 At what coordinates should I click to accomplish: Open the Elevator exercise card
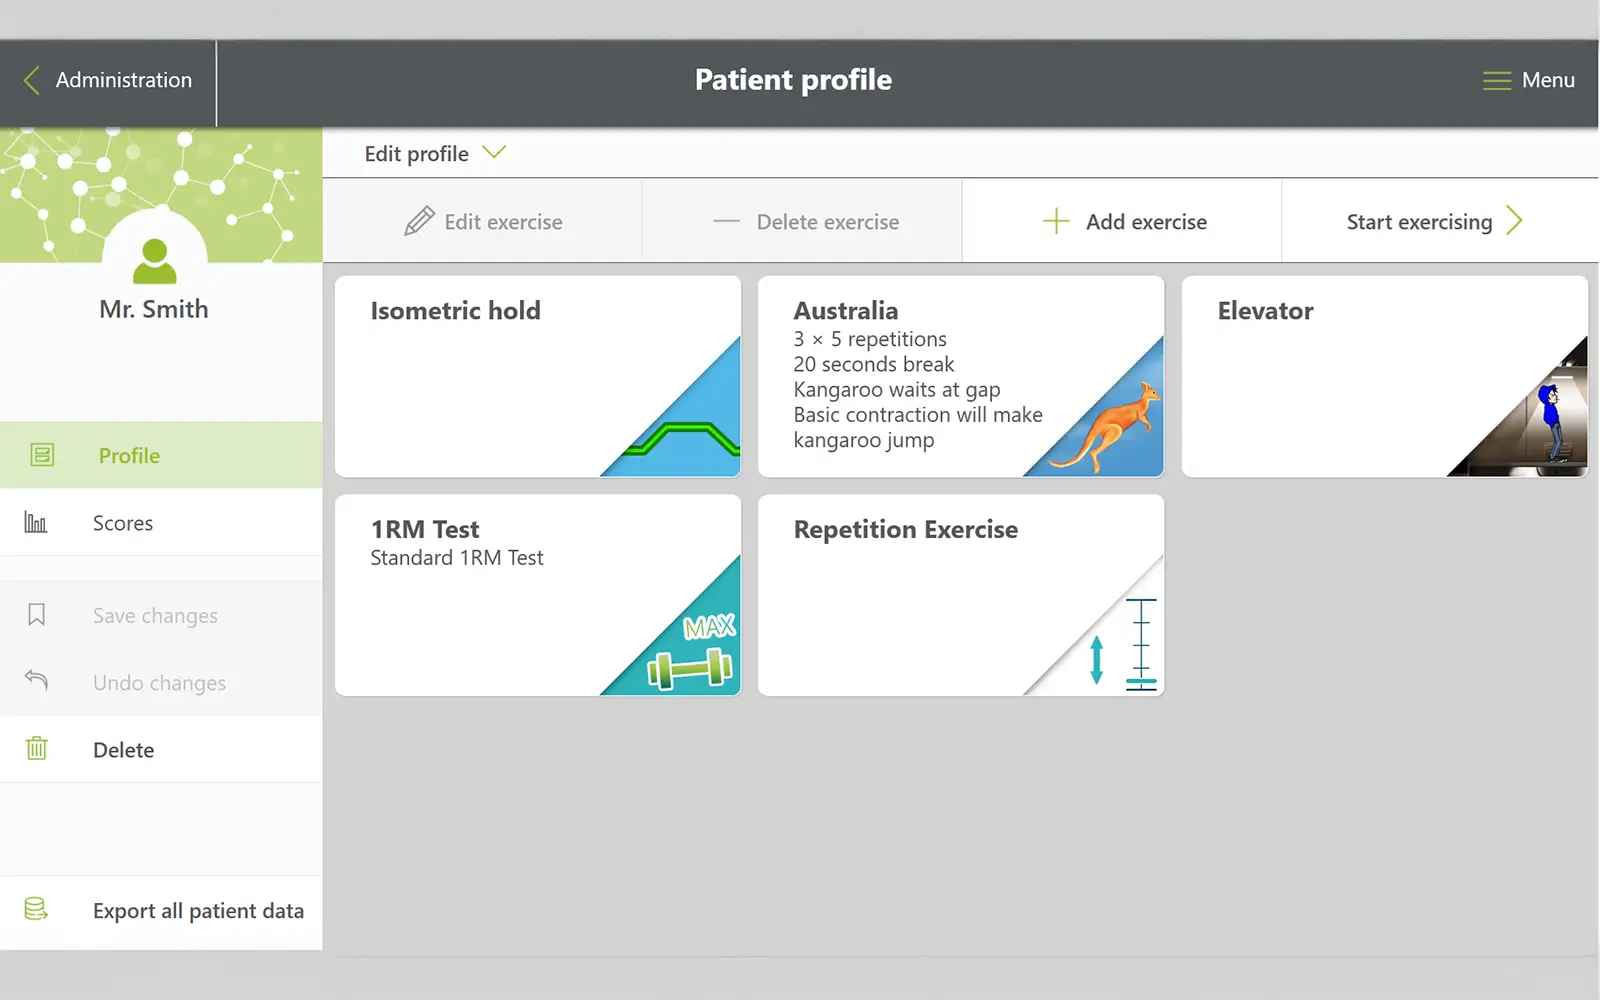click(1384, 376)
**********
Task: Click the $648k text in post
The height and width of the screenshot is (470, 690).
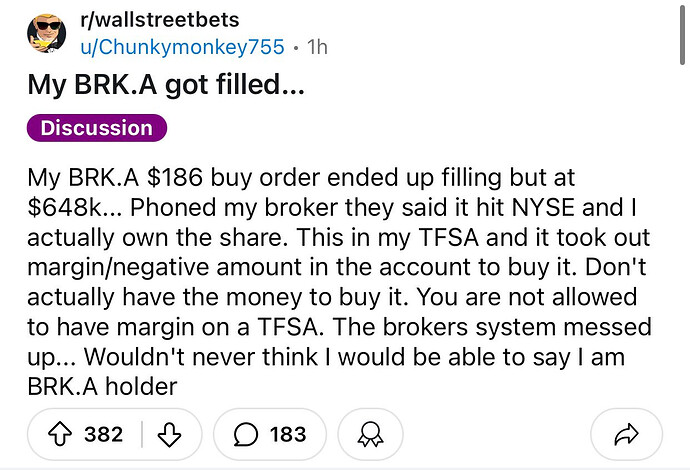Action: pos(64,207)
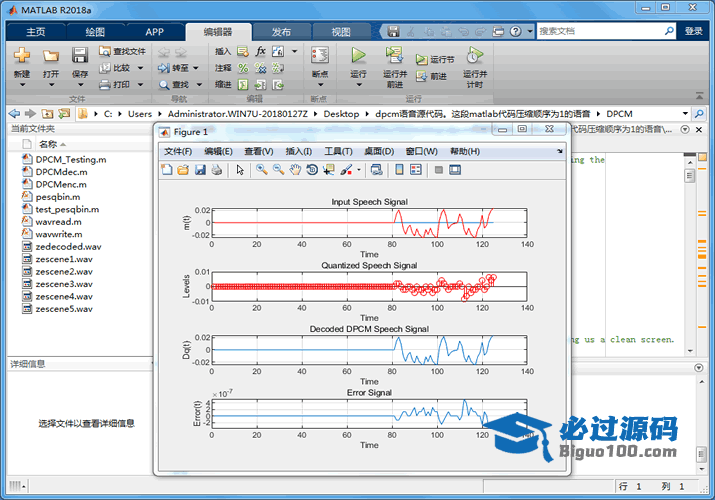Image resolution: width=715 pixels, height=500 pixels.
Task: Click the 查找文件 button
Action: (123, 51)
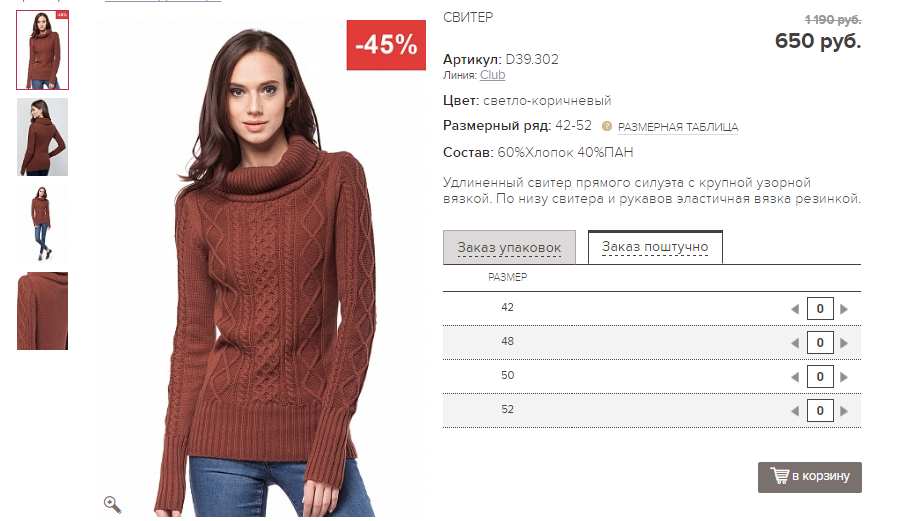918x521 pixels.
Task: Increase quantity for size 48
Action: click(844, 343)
**********
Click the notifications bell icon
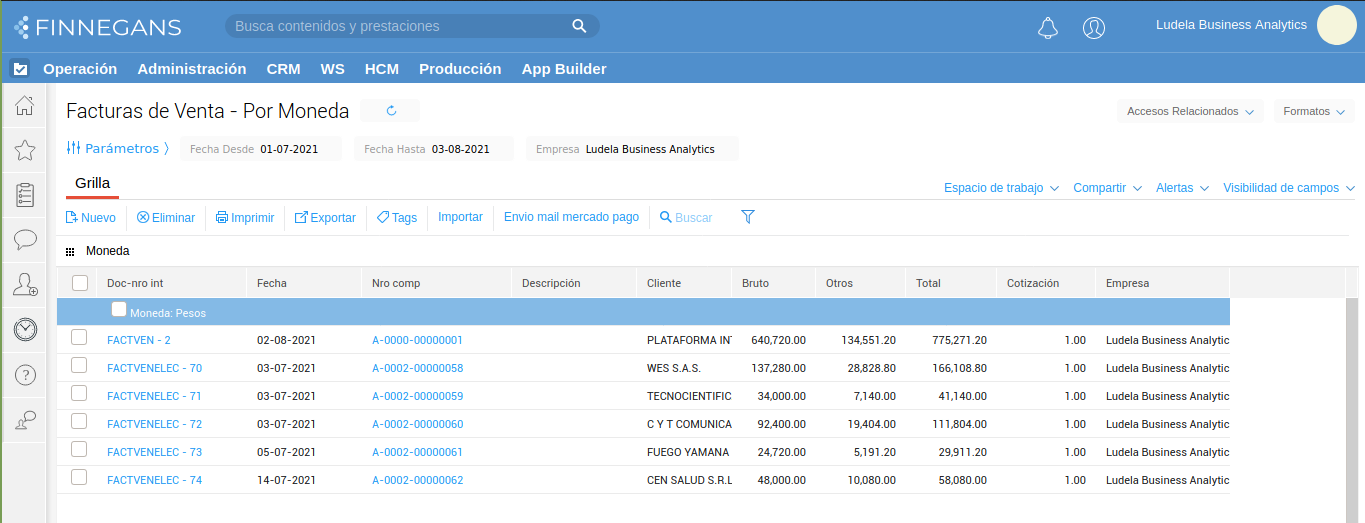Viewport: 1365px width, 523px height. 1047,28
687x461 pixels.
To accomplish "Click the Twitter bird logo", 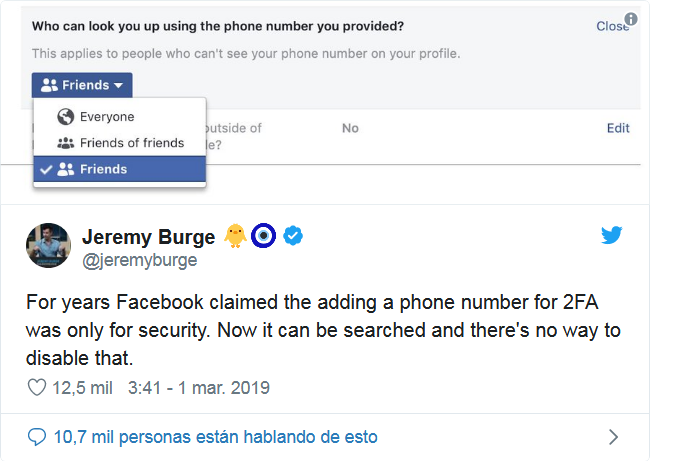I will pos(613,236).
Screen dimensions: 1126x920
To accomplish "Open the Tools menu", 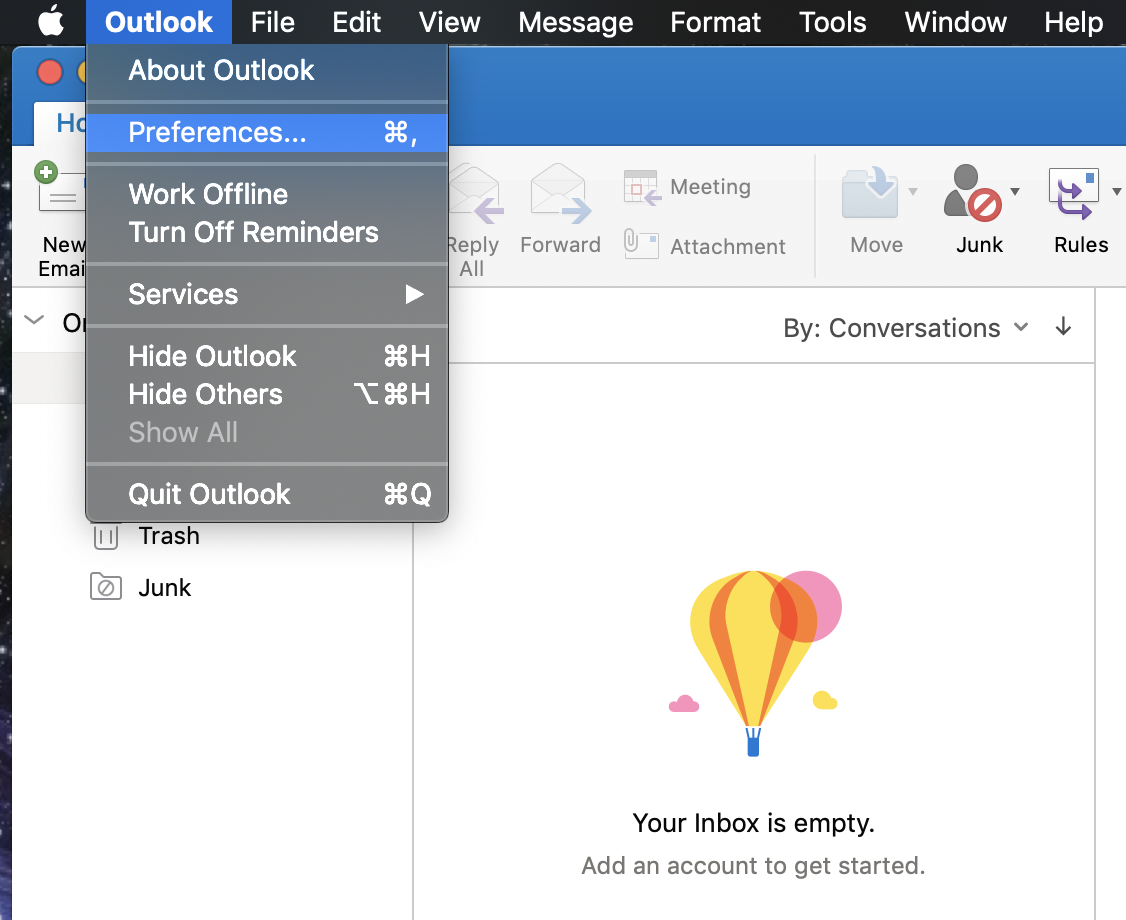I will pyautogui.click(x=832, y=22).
**********
### Required work
Give the lines above as a JSON list of strings, one string per line with blank lines skipped, starting with the line that contains "At what coordinates" and ending with the line that contains "click(1384, 376)". Leave the pictures out of the answer.

### Answer
[
  " At what coordinates should I click to accomplish: Open the Elevator exercise card",
  "click(1384, 376)"
]